Did back was good workout traps and low back are well pumped

Deadlift 2x10 1x13 50kg new weights soon

Bent over row 3x10 32.5kg

Dumbbell row over bench 3x10 15kg

Barbell curl 2x8 1x6 22.5kg

Barbell shrug 2x10 1x16 42.5kg up to 50kg next time

Also did some negative rep pull up chin ups to Finnish off


----------



## steve bridgend (Aug 1, 2010)

hendrix said:


> Decent gains matey, well done


Cheers Hendrix been told it's mostly water and glycogen but still sounds alot


----------



## steve bridgend (Aug 1, 2010)

Greshie said:


> We are all allowed to lapse sometimes !


My first proper treat. bar some kfc chicken since I started so not to bad


----------



## steve bridgend (Aug 1, 2010)

Leg day defiantly getting stronger

Squat 3x10 45 kg struggled on last 2 so won't up weight yet

Calf raise 2x20 45 kg

Leg extension 4x10 15kg each leg

Hamstring curls 3x10 15kg


----------



## Kevmac11 (Dec 7, 2010)

All looking good steve.

Only been training since the start of the new year myself so its good to follow someone who's in the same boat!

keep it up !


----------



## Kevmac11 (Dec 7, 2010)

Once i got my squat rack had alot more confidence with the squats. I found it real awkward getting my heaviest weight over head when my shoulders are one of my weaker areas and a low ceiling meant that i couldn't extend my arms fully overhead..

Once you get your power rack you'll have a lot more confidence with the movement.

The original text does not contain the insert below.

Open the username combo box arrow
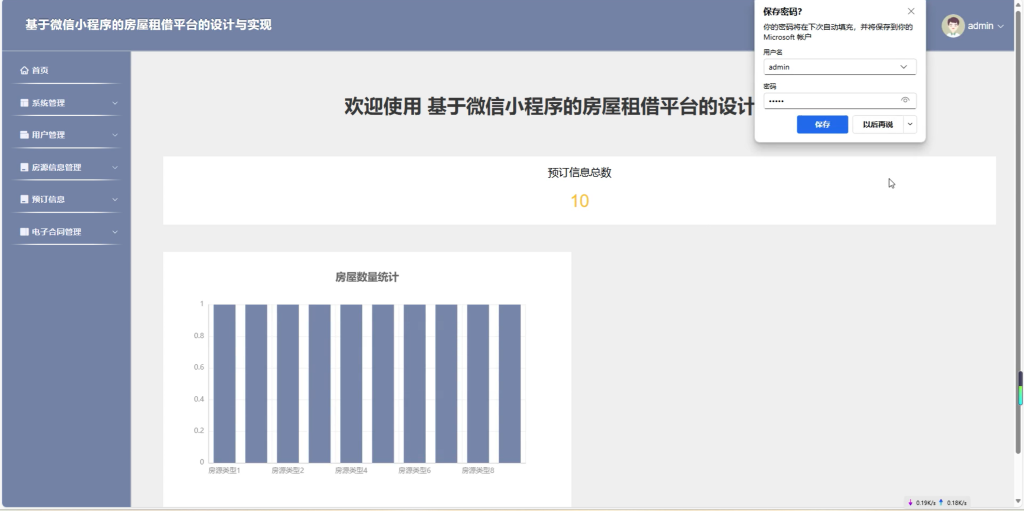pyautogui.click(x=904, y=67)
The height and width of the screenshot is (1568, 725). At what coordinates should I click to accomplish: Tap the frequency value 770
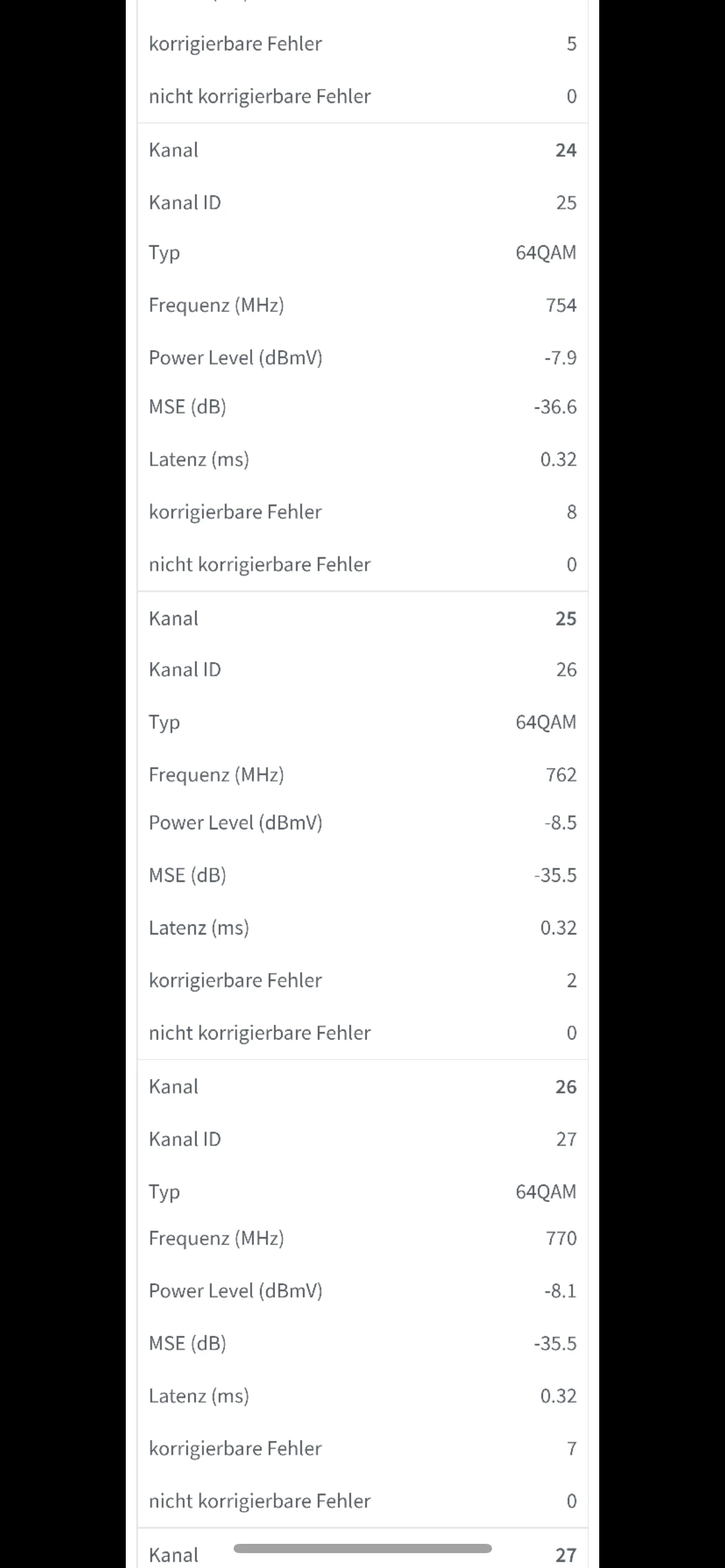(x=561, y=1238)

As for getting your form correct the book 'Starting Strength' by Rippetoe has been a great help. oh, that and you tube


----------



## steve bridgend (Aug 1, 2010)

Cheers kev can't wait to get new weights and rack I'm more confident with squats now although I couldn't get the bar back over my head today after doing calf raises. it realy is like an extra shoulder workout lifting overhead all the time lol


----------



## steve bridgend (Aug 1, 2010)

Push day

Bench 42.5kg 8 8 6 seem to be hitting a bit of a plateu with this

Shoulder press 22.5kg 8 8 8

Close grip bench 22.5kg 10 8 11

Bench dips 10 7


----------



## steve bridgend (Aug 1, 2010)

Weighed today again I'm 201lbs another 5lbs in two weeks


----------



## steve bridgend (Aug 1, 2010)

Pull day

Dead lift 50kg for 12 12 13

Bent over row 32.5kg for 10 10 37.5kg for 10 10

Dumbbell row over bench 15kg 3x10 each arm

Barbell shrug 50kg for 10 10 16

Barbell curl 22.5kg for 10 8 8

Finished with negative rep pull ups


----------



## steve bridgend (Aug 1, 2010)

Leg day

Squat 50kg for 12 6 42.5kg for 11

Calf raise 50kg 2x20

Leg extension 15kg 4x12 each leg

Hamstring curl 15kg 3x12 each leg


----------



## steve1234567890 (Aug 30, 2009)

just read through your thread matey, some serious gains. keep it up


----------



## steve bridgend (Aug 1, 2010)

Cheers buddy


----------



## steve bridgend (Aug 1, 2010)

Pull day

Deadlift 50kg for 12 12 13 felt harder today feel weak in my forearm's

Bent over row 37.5kg for 10 10 11

Dumbbell row over bench 20kg for 10 10

Barbell shrug 50kg for 12 12 16

Finished with negative rep pull ups


----------



## Greshie (Jan 15, 2011)

Hi Steve , where do you think you are hitting a brick wall? I've read through the last few pages but I get a bit lost with numbers ... one of the reasons why in my journal I waffle on when I feel something isn't going right...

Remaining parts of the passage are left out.